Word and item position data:
_ _ _ _

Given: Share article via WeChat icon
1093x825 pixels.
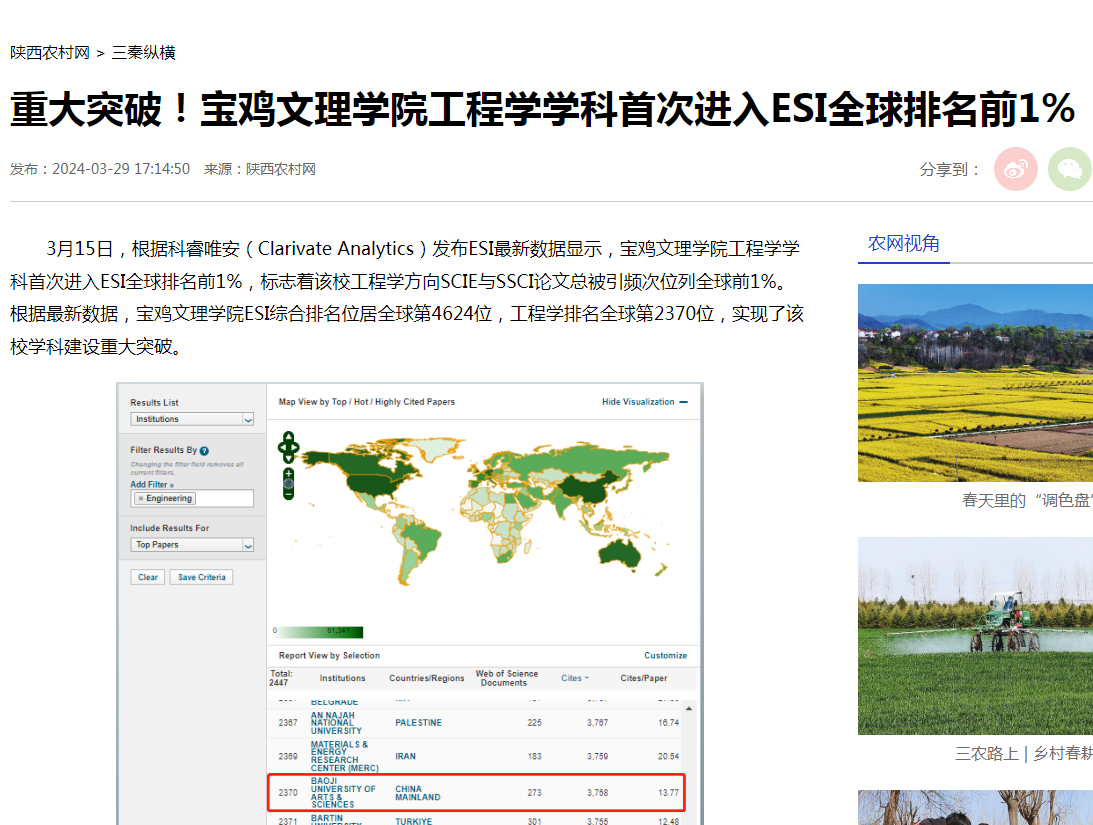Looking at the screenshot, I should point(1069,169).
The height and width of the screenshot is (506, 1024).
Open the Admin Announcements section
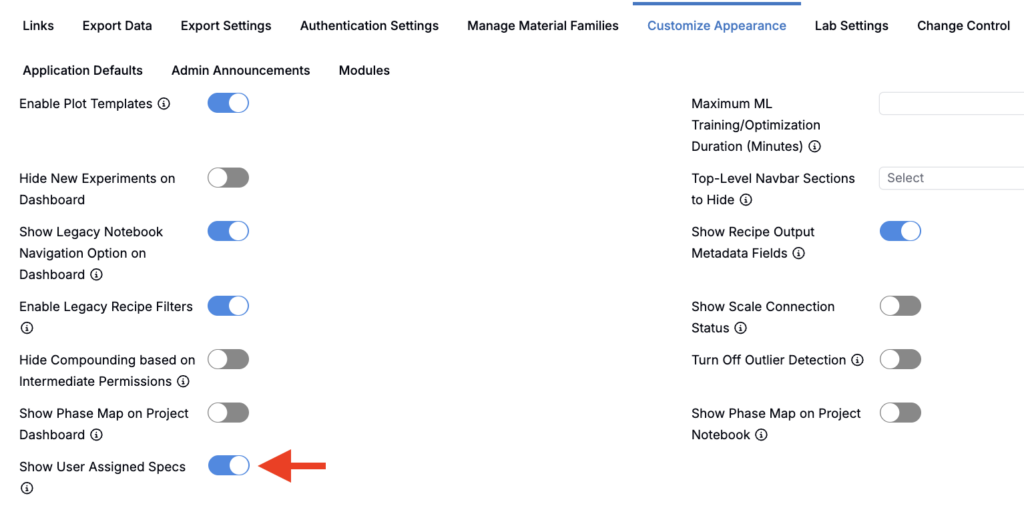coord(241,70)
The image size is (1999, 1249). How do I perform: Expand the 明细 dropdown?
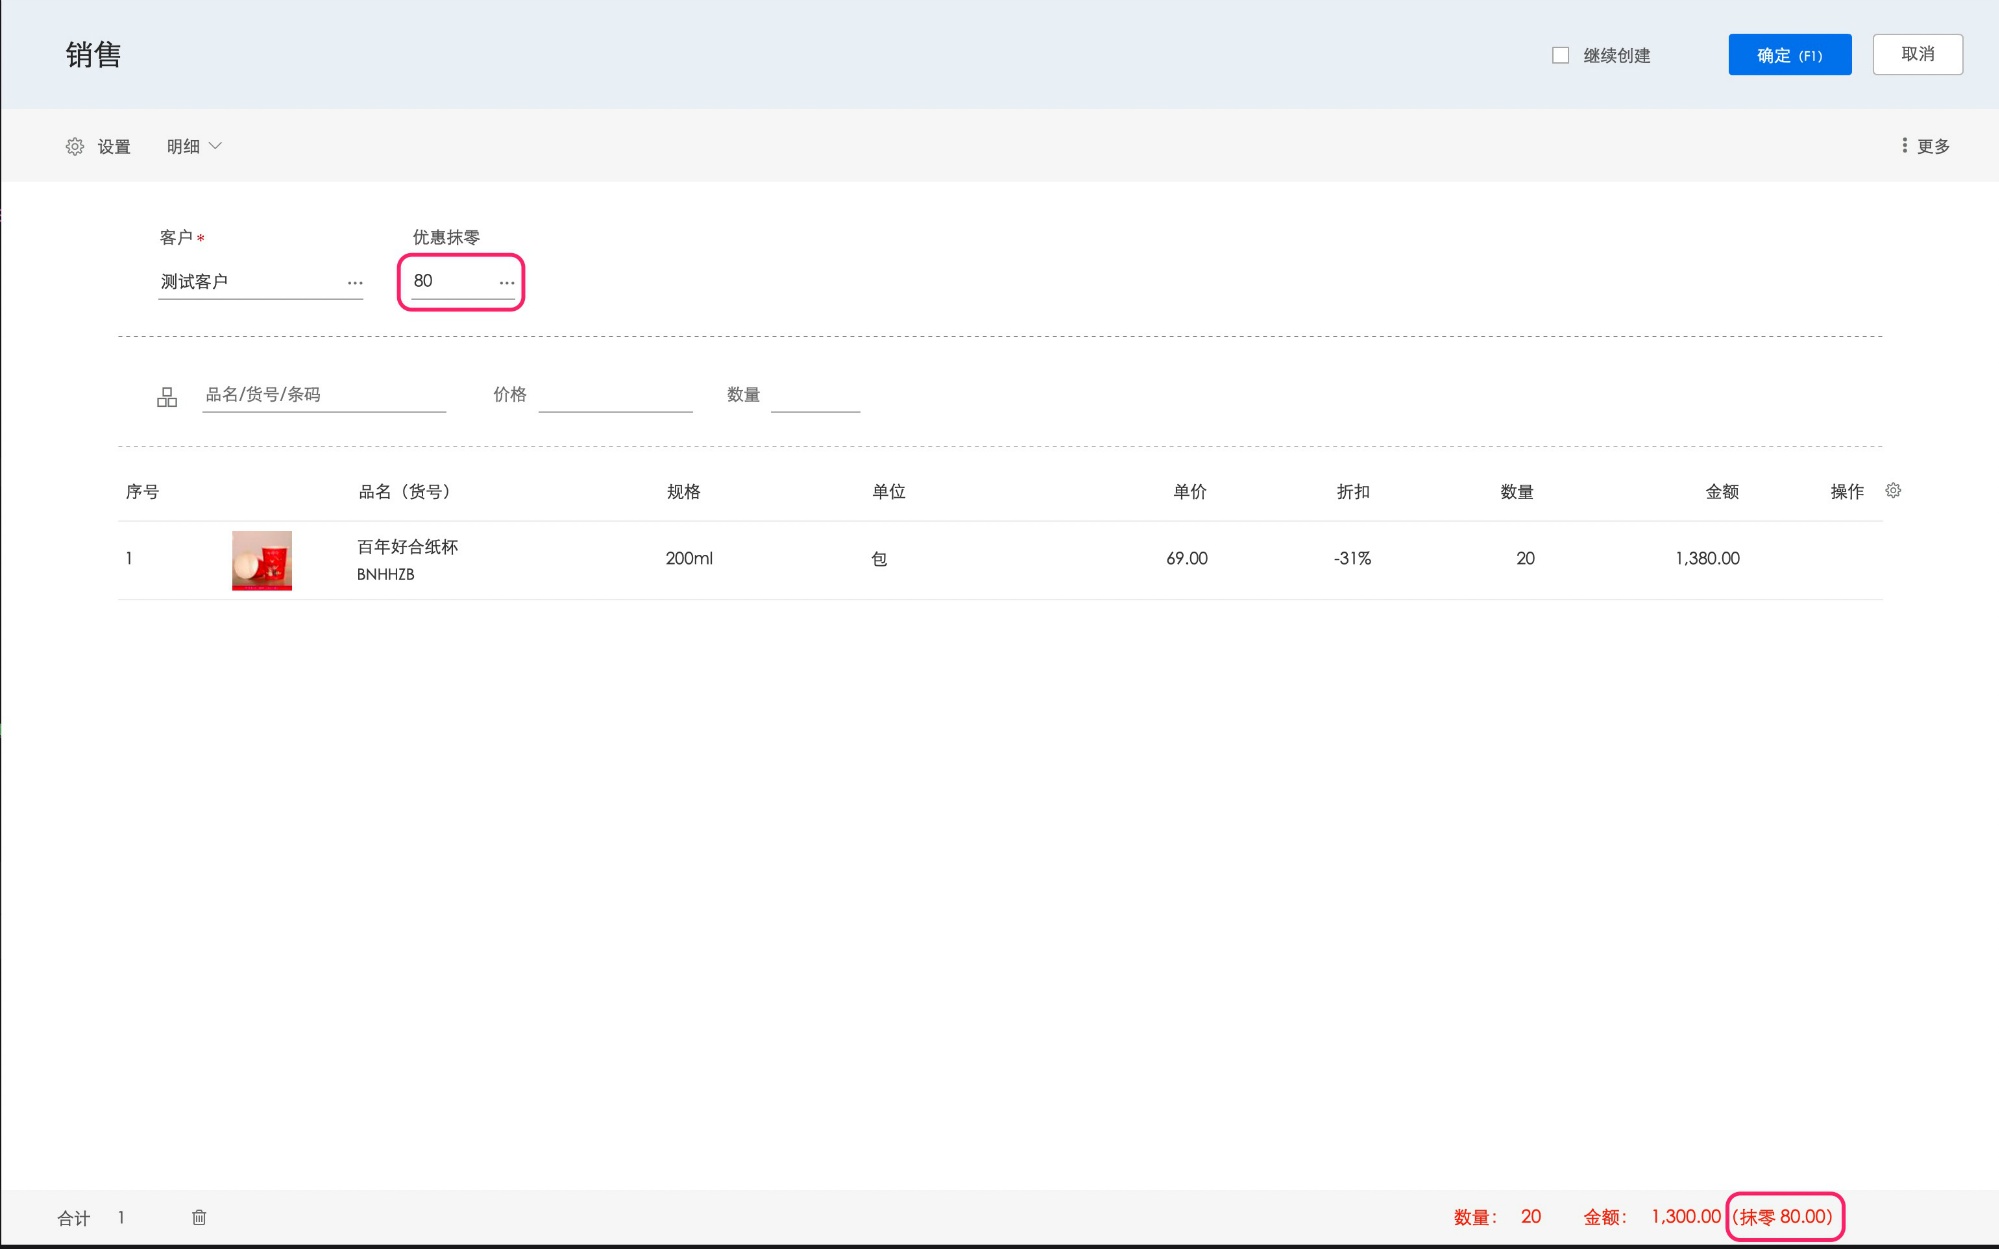194,147
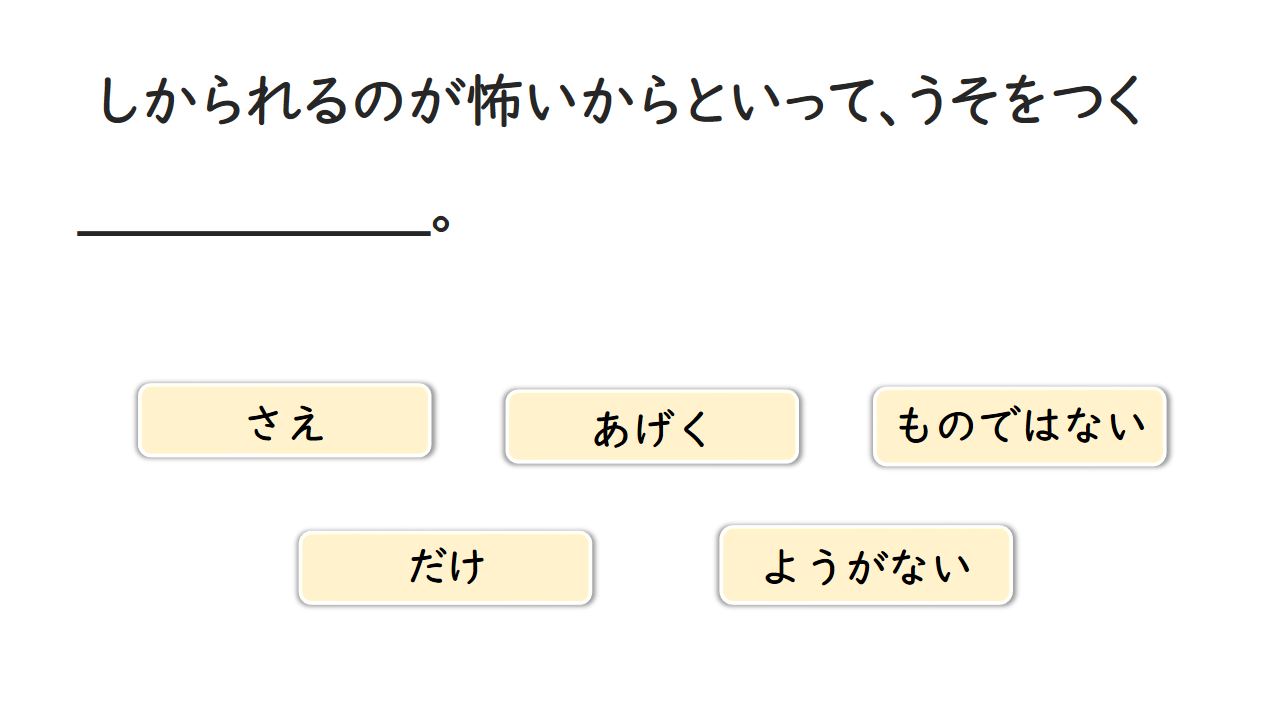Viewport: 1280px width, 720px height.
Task: Click the question sentence beginning しかられるのが
Action: tap(620, 102)
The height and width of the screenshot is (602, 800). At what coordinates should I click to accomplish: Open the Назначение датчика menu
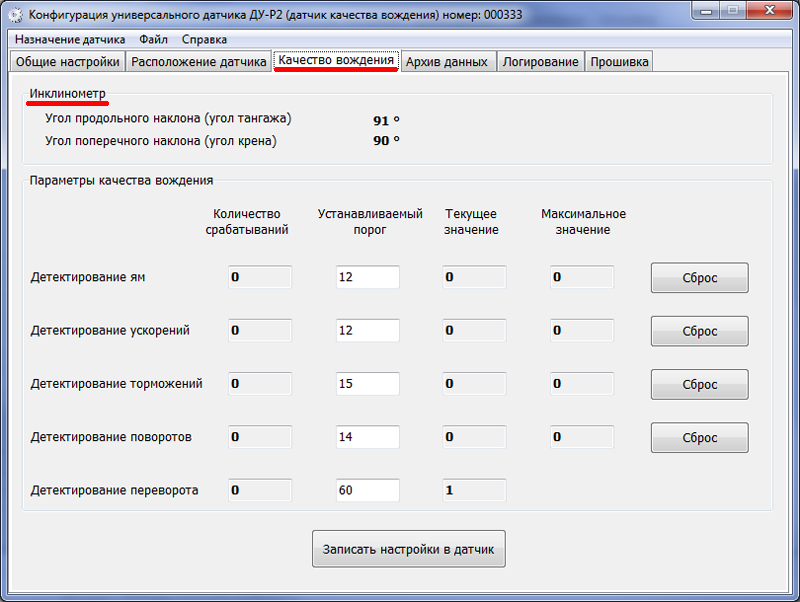70,40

_ _ _ _

_What you should do_
Rewrite all of the records with every "Open" changed to "Show" and nothing else altered. Omit the pictures from your answer.

_Finished exercise_
Given: Share article via WeChat icon
1093x825 pixels.
Looking at the screenshot, I should point(1069,169).
The height and width of the screenshot is (506, 1024).
Show the Admin Announcements section
coord(241,70)
The image size is (1999, 1249). How do I perform: Expand the 明细 dropdown?
194,147
Viewport: 1280px width, 720px height.
Task: Click the question sentence beginning しかられるのが
Action: tap(620, 102)
The height and width of the screenshot is (602, 800). At what coordinates should I click to accomplish: Show the Назначение датчика menu
70,40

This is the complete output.